Unfortunately for the Sicilian mafia, they now have to work on a new compromise candidate to be a unifying leader among their "families." Until that is accomplished, the deadly struggle for ascendancy among the dominant clans will return to what it was prior to the relatively peaceful period of Pax Mafiosa of the last capo di tutti capi, Bernardo Provenzano.

Provenzano, now aged 74, was finally found and arrested in April 2006, having taken over from the legendary Salvatore Riina in 1993. Provenzano had hid for many years in his home farming region of the town of Corleone, a community well known to fans of The Godfather. Provenzano had been instrumental in bringing about a relatively peaceful period during which Sicilian criminal enterprises returned to profitability after the bloody terrorist years of "Toto" Riina. Riina's murderous regime had resulted in the deaths of top-ranked anti-mafia police officers and judicial magistrates in Rome, Milan and Florence -- and brought down the wrath of an outraged Italian public.

With the steadying hand of Provenzano gone from the scene, the struggle for supremacy quickly grew as Palermo and Corleone groupings battled for control of Palermo's metropolitan area. Salvatore Lo Piccolo headed the indigenous Palermo faction and Nino Rotolo had taken over as the principal Corleone family boss. What followed was a return to the sanguinary days before Provenzano's successful peace making. A key mafia boss of Corleone connection was assassinated in June 2007 and all sides "went to the mattresses." The traditional gang violence had returned.

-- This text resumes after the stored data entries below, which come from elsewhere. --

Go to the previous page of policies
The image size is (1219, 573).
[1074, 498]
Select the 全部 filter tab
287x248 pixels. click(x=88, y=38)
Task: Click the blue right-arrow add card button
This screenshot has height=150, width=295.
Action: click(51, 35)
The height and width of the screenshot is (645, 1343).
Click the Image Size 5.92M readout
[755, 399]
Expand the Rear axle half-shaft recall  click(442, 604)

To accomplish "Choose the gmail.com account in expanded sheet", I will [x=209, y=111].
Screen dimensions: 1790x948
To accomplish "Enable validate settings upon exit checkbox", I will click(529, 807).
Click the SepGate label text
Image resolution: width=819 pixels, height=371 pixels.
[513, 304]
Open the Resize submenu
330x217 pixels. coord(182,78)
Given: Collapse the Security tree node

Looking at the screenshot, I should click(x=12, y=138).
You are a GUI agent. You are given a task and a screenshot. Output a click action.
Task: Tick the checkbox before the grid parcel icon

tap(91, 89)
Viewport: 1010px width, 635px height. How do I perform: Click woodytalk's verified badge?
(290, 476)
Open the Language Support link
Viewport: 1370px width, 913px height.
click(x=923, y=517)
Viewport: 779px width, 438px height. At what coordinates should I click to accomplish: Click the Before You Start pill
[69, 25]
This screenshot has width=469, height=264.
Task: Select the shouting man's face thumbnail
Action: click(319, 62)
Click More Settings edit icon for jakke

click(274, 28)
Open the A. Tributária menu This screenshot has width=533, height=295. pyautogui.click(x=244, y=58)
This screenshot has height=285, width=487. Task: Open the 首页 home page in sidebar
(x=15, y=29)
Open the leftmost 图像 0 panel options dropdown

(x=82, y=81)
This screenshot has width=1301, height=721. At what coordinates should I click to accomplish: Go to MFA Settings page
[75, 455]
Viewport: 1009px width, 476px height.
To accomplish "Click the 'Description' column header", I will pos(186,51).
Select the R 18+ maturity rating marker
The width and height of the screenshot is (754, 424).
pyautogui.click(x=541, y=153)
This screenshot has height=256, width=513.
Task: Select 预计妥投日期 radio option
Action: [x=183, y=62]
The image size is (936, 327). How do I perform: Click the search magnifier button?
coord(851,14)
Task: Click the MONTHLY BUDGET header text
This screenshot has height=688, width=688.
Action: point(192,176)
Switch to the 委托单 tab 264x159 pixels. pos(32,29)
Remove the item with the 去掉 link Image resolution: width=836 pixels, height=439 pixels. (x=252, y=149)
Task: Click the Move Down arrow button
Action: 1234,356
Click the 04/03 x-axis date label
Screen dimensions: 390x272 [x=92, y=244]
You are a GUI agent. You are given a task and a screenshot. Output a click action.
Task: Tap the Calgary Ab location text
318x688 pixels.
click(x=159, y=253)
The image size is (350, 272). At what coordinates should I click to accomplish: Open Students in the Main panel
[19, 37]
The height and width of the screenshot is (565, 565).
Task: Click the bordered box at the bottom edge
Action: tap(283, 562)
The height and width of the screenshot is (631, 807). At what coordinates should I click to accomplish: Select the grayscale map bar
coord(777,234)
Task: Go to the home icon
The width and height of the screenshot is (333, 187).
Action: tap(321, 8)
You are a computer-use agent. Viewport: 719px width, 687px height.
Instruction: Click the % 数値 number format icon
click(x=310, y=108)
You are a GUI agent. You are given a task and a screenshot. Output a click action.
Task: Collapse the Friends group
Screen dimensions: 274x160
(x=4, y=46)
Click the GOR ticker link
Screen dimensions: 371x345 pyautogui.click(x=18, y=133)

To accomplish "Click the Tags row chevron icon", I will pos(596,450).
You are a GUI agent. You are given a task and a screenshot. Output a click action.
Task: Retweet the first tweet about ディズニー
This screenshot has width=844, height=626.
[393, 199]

Meanwhile, Lo Piccolo's Palermo organization that earlier had had close ties to the Gambino crime family of New York succeeded in rejuvenating these contacts post-Gotti. With the aid of the Americans, Palermo's families, now effectively under the direction of Salvatore Lo Piccolo, expanded their drug operations throughout the U.S., Canada, and the Dominican Republic. Lo Piccolo was on his way to eventually assuming the power once held by the now jailed Bernardo Provenzano. However, Lo Piccolo's strictly Palermo base worked against a consensus in his favor among the other Sicilian families.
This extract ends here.